Porter exhaled in a light snort. “Miss Smith, even on Saturday I’m very busy. The Recore situation, as you know. You can simply hand whatever it is you have to your supervisor and she can send it up the chain to me.”
“I highly doubt you want that, sir. Check your center drawer, far back right.”
Kat heard a muffled grunt of annoyance. The sound of a drawer sliding carried faintly over the comm unit. The gasp that followed was much louder.
“How? W-where did you find that?” The man was grappling with his emotions, trying to bury his panic with a layer of detachment. Kat had heard that struggle many times before in her life.
“Irrelevant,” she replied icily. Her dispassionate tone shocked even her and she took a breath. She tried to warm her voice, to let go of old habits. “Mr. Porter, I want to return this to you and have just a quick word.”
More silence. He’s weighing options, she mused. Wondering how much I know. Wondering how I got the stick. Did Brooke betray him? Does anyone else know? So many questions… When the silence stretched out, she knew he wouldn’t refuse her.

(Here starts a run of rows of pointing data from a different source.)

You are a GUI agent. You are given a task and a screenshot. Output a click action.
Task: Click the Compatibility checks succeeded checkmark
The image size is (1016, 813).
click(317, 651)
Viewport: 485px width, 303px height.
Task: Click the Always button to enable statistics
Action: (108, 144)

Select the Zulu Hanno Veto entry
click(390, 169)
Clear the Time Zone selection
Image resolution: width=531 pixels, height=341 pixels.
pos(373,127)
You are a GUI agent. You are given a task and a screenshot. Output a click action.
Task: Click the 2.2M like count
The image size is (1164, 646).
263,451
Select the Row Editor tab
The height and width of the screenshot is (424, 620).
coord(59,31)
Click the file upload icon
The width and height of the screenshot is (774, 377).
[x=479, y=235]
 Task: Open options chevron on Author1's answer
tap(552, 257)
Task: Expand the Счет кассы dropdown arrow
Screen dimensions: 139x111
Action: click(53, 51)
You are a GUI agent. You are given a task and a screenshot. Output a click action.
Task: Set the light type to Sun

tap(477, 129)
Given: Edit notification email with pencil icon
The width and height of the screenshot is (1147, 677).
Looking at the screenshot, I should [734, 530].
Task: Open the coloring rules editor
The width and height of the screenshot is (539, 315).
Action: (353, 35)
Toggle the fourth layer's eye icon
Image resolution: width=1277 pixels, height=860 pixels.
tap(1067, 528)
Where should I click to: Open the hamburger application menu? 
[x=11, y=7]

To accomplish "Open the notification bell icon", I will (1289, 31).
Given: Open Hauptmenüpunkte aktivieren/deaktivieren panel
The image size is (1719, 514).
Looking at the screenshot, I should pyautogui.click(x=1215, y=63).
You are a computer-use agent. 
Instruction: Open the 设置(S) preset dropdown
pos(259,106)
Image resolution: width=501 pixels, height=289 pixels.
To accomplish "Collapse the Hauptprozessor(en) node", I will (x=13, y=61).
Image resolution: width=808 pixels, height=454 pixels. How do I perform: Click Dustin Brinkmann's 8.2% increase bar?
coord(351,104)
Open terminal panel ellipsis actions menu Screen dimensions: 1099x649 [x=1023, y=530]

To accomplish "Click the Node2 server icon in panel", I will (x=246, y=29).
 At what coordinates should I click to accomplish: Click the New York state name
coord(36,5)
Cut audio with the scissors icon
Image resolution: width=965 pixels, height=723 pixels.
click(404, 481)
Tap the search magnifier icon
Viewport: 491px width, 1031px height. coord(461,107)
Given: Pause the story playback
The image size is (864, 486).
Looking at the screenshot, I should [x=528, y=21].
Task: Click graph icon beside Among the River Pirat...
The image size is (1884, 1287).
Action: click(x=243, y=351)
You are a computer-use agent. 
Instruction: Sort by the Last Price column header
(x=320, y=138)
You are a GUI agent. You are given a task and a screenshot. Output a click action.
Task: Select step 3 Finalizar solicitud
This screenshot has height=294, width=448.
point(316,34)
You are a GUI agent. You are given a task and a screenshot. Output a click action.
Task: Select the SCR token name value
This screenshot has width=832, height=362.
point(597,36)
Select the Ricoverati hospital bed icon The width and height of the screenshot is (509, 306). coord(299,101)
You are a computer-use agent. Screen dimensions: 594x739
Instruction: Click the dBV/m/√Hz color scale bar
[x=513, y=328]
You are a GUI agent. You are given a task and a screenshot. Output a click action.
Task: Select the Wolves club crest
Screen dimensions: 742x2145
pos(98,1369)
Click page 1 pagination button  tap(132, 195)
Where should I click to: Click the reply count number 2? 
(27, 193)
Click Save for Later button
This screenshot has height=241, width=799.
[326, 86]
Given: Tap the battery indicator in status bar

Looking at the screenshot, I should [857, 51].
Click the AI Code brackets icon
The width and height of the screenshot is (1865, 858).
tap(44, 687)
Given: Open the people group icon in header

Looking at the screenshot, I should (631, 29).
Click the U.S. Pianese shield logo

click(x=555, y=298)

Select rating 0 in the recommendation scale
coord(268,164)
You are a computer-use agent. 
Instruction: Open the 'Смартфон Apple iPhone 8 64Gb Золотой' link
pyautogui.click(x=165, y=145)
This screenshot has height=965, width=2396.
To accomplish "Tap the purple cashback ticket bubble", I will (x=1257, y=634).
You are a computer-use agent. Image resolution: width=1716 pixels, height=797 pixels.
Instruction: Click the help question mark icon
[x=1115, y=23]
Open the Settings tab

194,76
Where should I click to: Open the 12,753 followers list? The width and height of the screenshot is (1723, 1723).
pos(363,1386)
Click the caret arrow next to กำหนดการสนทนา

“I-I’ll have a visa waiting for you, Miss Kat,” he stammered, accidentally calling her by her first name, “and someone will bring you up to me.”
Kat waited for the call to terminate. It didn’t. The hook was firmly set.
Porter continued, “I’ll list the reason for the visit as related to the recent mine sabotage. I’d appreciate your cooperation with that. You see, that stick has proprietary information on it. It would shake investor confidence if word leaked that the information on that stick had been removed from the building.” The man had regained his balance, almost sounding casual in his lie.